I also am very interested in how percussionists are taught, especially from the beginning, and have created and published teaching materials to help students become better musicians.
Documenting Keiko Abe’s Historic Career
After studying with Keiko Abe in 1985, I followed her career and attended many of her concerts. She is the most important historical figure we have in the marimba world – 27 years of professional performance in Japan before she began touring world-wide for another 40 years. Her work in developing the five octave concert marimba with Yamaha and in commissioning works by the top ranked composers in Japan for the marimba marks the beginning of the modern concert marimba and it’s repertoire.
Inspired to document her work, I decided to research and write her biography. I traveled to Japan four times to conduct original research on her career and the history of the marimba and its music and created new, factual information in my book, Keiko Abe ~ A Virtuosic Life, which is now the standard resource on Keiko Abe’s career and the history of the marimba for students around the globe.
The importance of my book has been recognized world-wide and it has been translated and published into Japanese (Yamaha Media Press) and Spanish (UNICACH University Press) and is distributed world-wide.

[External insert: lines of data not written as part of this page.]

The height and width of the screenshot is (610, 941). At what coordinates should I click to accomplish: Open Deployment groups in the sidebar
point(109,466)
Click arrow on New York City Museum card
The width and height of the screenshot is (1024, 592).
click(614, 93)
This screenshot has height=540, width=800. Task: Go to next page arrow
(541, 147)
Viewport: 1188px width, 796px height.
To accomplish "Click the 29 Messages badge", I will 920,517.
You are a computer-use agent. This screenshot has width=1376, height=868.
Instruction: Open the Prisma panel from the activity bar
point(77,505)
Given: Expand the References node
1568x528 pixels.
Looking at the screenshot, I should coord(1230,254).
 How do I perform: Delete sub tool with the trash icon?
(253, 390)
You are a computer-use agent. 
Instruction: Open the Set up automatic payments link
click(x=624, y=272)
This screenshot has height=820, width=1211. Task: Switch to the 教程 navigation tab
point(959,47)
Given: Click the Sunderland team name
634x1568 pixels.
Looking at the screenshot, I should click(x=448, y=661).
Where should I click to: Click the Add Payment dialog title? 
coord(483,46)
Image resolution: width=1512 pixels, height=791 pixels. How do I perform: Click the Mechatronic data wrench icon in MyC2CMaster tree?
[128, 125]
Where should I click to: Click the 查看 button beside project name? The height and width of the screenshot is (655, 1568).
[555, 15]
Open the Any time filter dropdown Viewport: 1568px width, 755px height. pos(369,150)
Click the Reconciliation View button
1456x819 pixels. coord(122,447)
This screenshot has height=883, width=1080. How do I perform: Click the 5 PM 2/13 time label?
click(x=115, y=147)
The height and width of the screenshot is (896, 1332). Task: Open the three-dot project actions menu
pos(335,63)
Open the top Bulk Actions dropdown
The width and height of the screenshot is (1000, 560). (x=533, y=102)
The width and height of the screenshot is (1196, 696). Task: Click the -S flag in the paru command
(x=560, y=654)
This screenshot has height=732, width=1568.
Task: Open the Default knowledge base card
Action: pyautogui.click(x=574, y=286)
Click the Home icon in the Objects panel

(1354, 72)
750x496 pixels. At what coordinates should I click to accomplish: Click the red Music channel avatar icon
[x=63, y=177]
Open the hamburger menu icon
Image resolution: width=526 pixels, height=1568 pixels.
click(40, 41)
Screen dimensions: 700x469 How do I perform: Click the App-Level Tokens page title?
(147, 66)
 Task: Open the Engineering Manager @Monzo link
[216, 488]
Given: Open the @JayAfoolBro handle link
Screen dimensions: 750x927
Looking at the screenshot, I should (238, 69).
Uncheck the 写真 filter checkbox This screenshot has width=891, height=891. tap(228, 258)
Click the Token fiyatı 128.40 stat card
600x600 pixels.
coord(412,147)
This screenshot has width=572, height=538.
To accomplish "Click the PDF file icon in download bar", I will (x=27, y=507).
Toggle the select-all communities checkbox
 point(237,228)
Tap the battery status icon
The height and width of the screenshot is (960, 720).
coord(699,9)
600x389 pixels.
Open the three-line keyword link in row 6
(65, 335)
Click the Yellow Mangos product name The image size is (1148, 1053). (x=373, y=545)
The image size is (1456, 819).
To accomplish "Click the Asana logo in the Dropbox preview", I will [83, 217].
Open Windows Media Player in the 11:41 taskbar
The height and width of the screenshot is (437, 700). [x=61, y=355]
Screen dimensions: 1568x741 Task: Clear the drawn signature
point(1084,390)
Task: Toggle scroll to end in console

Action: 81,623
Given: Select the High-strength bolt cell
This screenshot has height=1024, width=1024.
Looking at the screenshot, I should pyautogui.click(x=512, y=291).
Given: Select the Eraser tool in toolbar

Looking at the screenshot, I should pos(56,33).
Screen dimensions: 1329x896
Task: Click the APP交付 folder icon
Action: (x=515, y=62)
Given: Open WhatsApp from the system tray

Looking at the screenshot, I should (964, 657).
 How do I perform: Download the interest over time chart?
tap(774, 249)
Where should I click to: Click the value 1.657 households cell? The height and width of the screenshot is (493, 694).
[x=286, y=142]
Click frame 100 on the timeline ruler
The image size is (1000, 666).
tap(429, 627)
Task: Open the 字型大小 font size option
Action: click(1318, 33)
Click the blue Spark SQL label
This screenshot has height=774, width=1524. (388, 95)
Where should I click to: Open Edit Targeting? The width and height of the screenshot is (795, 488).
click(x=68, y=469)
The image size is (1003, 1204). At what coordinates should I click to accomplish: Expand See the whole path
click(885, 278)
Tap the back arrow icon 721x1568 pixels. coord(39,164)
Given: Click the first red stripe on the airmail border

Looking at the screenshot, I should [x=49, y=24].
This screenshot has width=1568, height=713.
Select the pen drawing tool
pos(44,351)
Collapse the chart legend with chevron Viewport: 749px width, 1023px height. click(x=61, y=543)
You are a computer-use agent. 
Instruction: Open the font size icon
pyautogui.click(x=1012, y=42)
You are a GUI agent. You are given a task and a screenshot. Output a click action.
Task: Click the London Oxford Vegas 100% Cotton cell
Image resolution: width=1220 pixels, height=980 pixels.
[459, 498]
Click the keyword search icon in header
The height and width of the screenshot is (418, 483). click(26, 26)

Giving Back to the PAS Community
I treasure the opportunities, friendships, and great musical experiences I have had because of the Percussive Arts Society. During the ten years that I was an active volunteer in the society, I served as a state chapter officer, on the WPN committee (1992-2001), on the Board of Directors (1994 to 1997), and as a contributing editor for timpani related articles in Percussive Notes. In 1997 I founded the Keyboard Committee and was chair for five years, bringing innovations to PASIC like the panel discussion format and facilitating the appearances of international marimba artists. In 1999 I was honored with the PAS Outstanding Service award for my work on the WPN committee.